ACTIVITY: Lines from the one containing "Instruction: Click the" to the end of the records, both ends included and exactly as written, are the whole answer, and no pictures go in it.

Screenshot grounding data
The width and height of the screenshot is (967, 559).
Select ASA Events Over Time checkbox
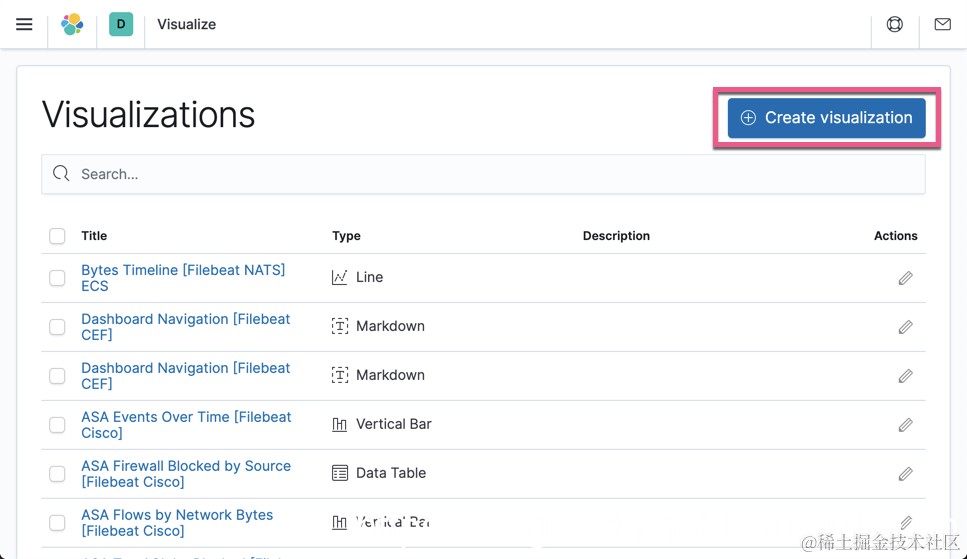click(57, 425)
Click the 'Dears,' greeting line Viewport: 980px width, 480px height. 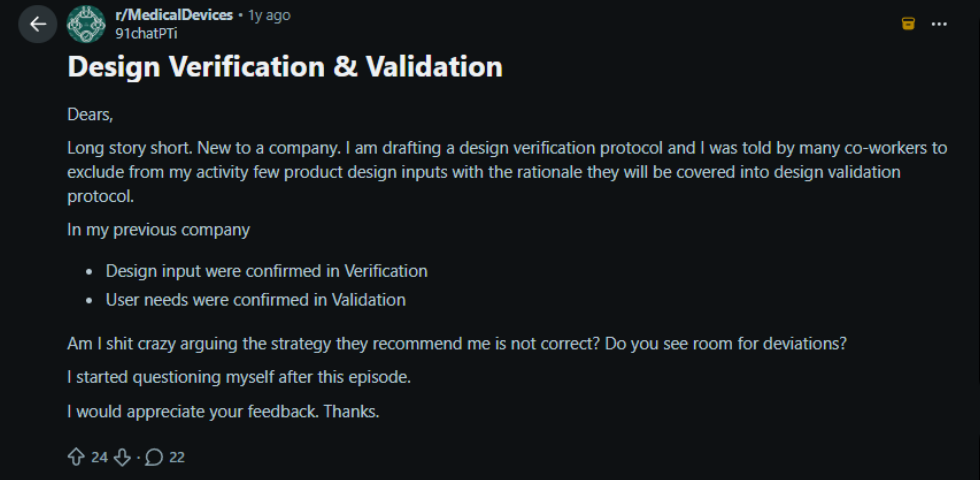pos(90,114)
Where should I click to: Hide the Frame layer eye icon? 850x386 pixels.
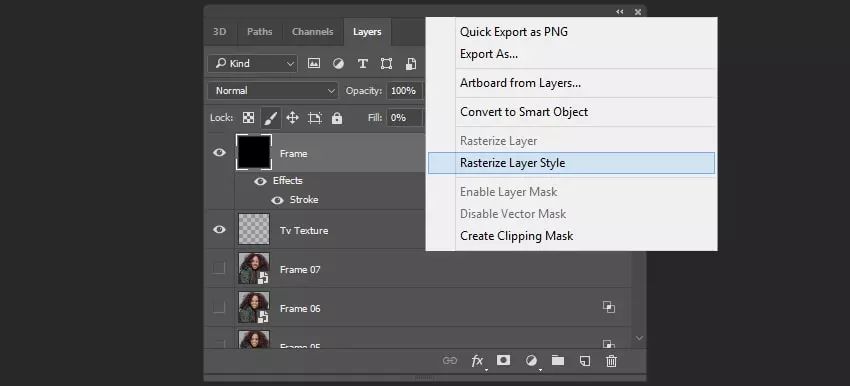click(x=219, y=153)
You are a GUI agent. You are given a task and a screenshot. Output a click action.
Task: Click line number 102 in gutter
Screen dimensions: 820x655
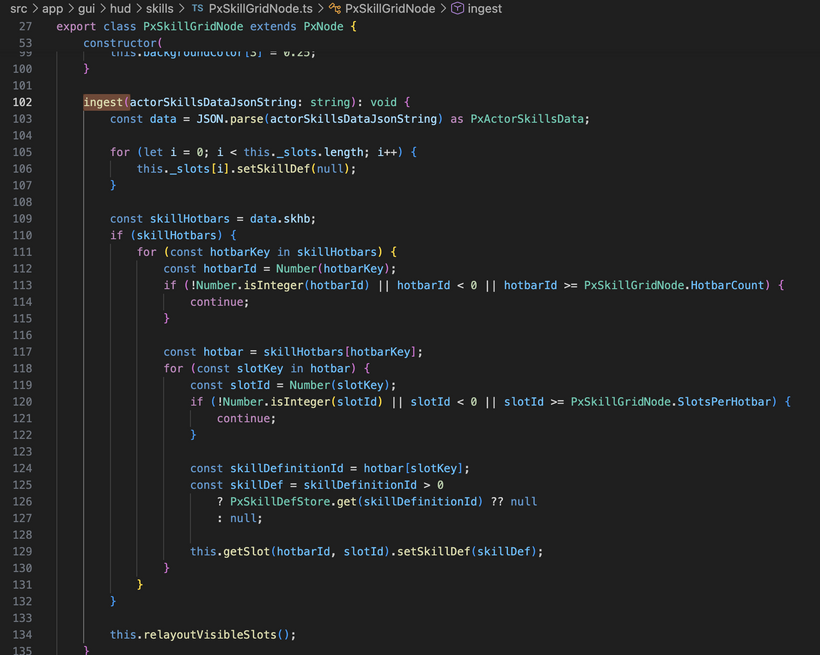tap(22, 102)
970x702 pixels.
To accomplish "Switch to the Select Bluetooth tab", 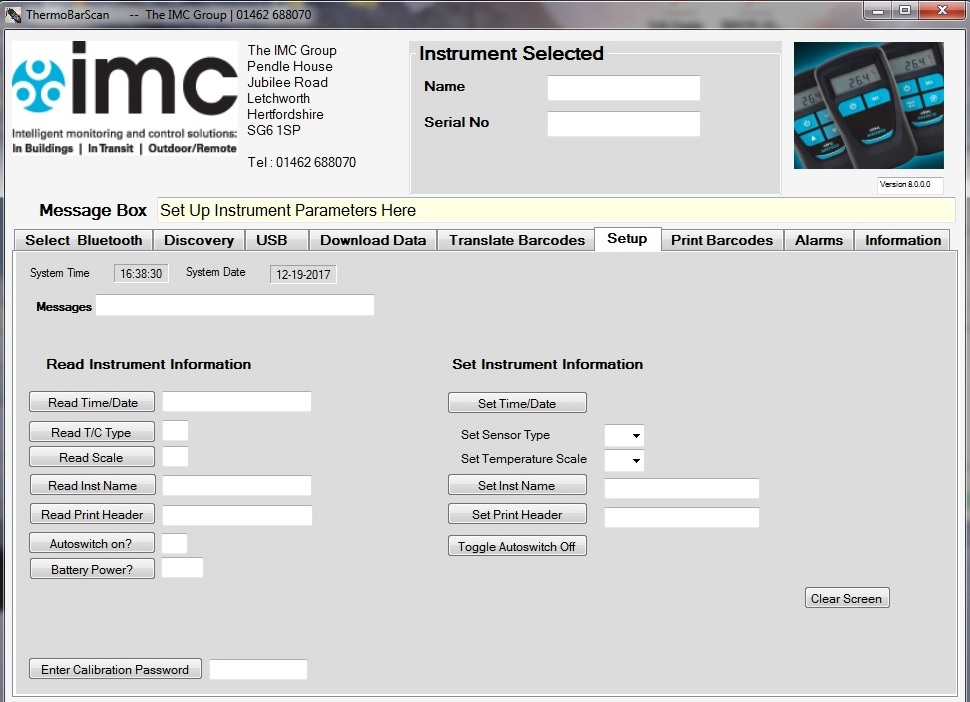I will click(x=84, y=240).

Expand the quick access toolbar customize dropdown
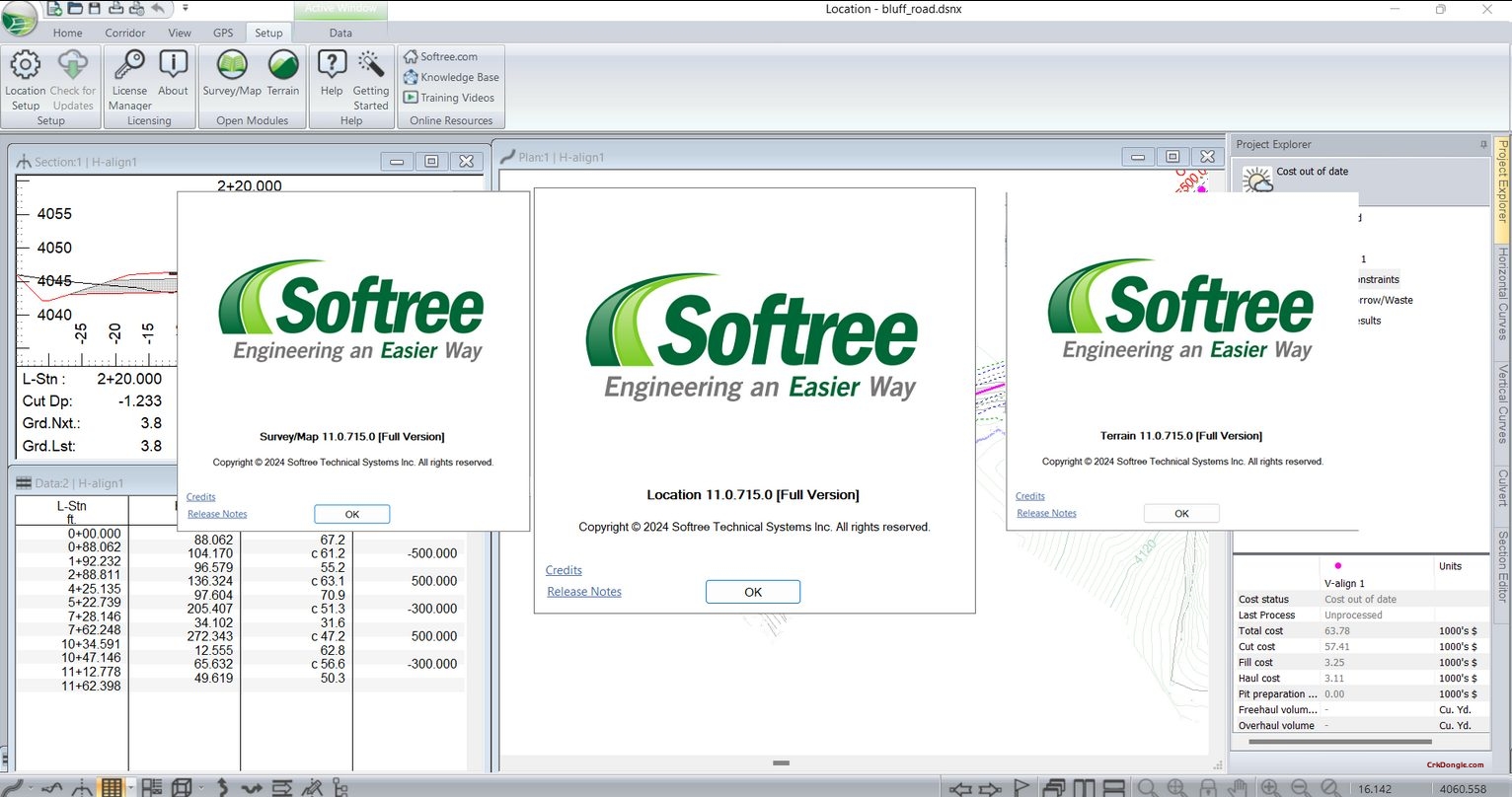[186, 9]
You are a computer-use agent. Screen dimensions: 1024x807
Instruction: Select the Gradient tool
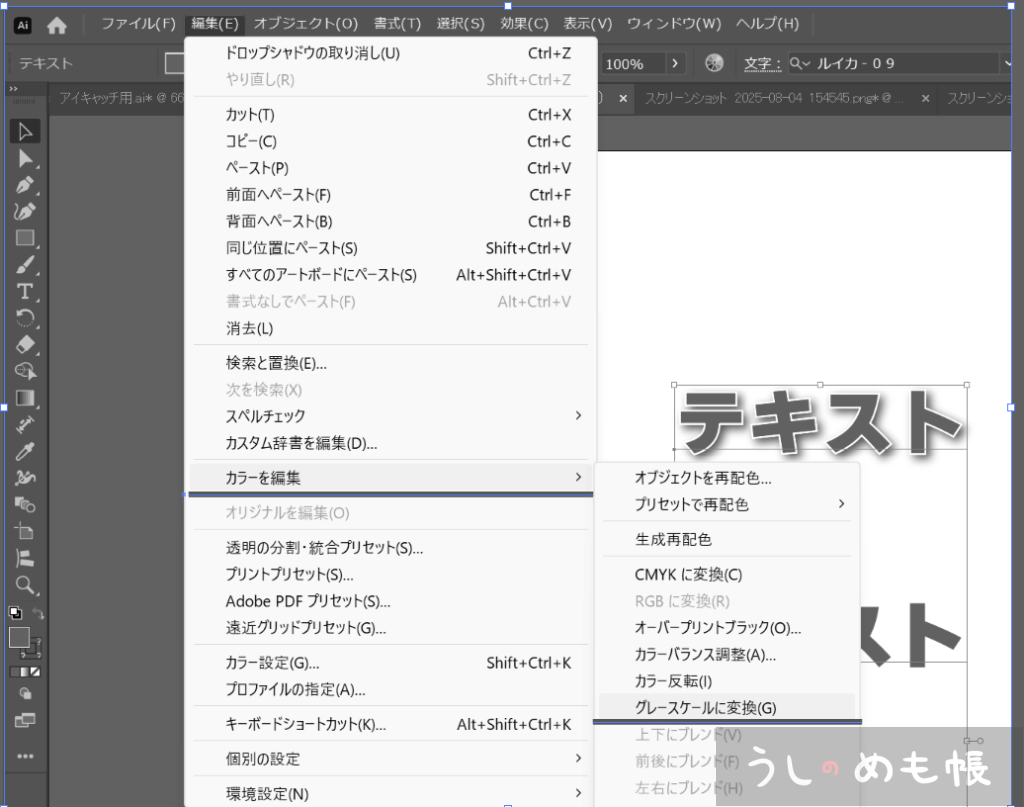click(25, 398)
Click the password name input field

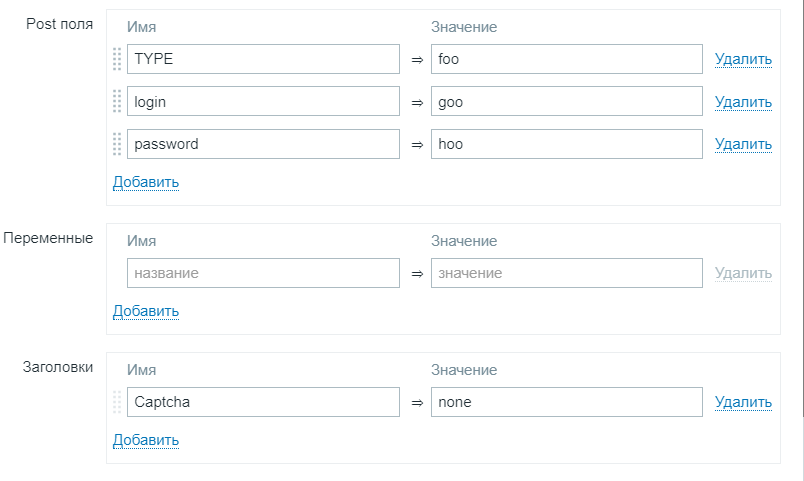pos(263,144)
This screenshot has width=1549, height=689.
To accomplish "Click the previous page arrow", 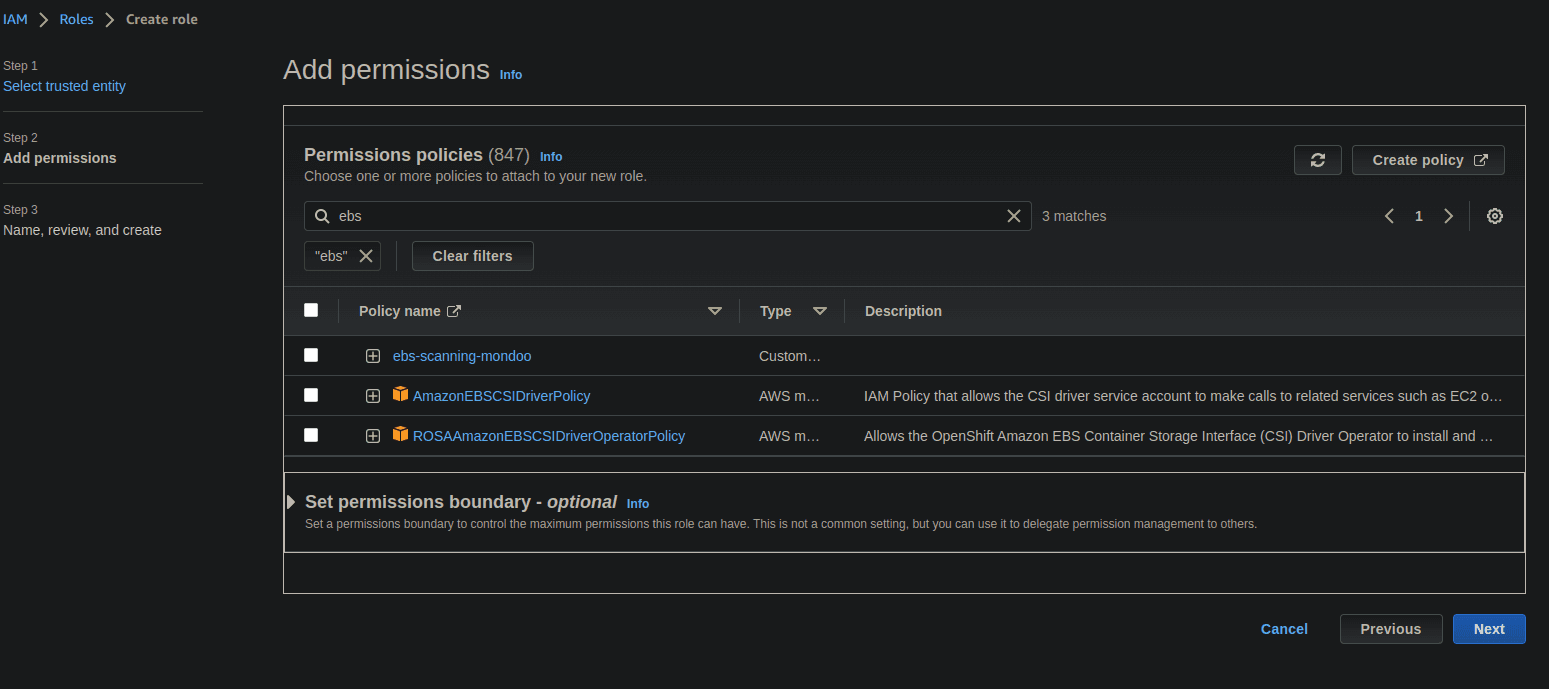I will click(x=1389, y=215).
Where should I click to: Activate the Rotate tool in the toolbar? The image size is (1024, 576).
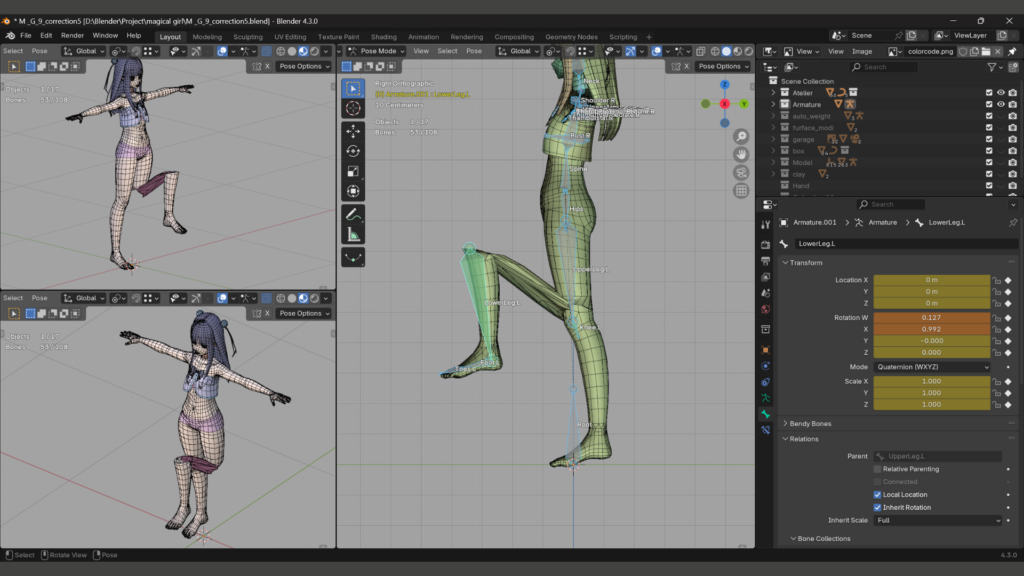pos(353,151)
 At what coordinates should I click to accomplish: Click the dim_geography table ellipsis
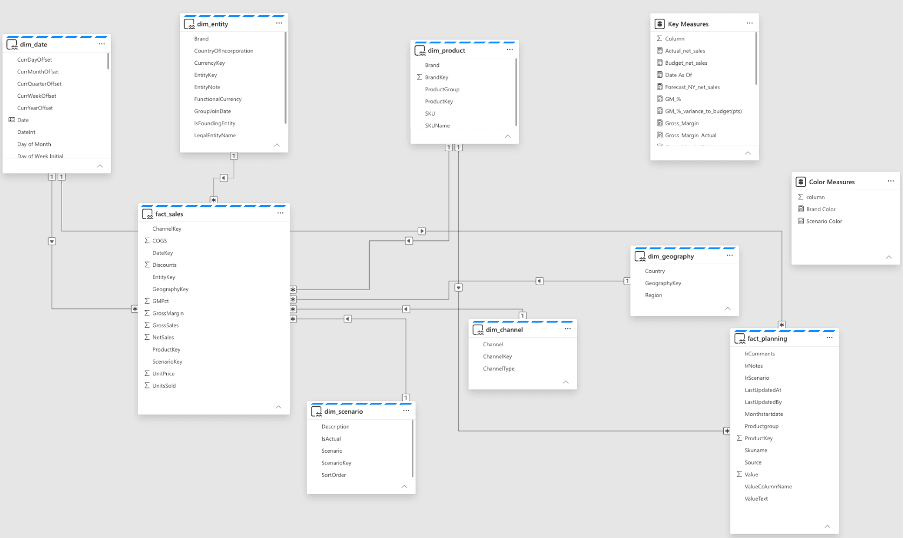[730, 255]
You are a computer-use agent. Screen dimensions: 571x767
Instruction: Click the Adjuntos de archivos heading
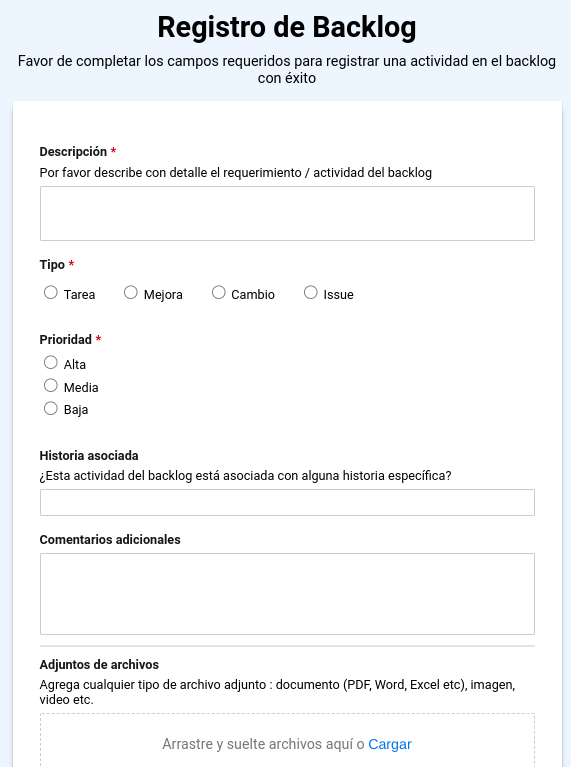click(x=99, y=665)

YOUR SOLUTION:
Instruction: Click the Adjuntos de archivos heading
click(x=99, y=665)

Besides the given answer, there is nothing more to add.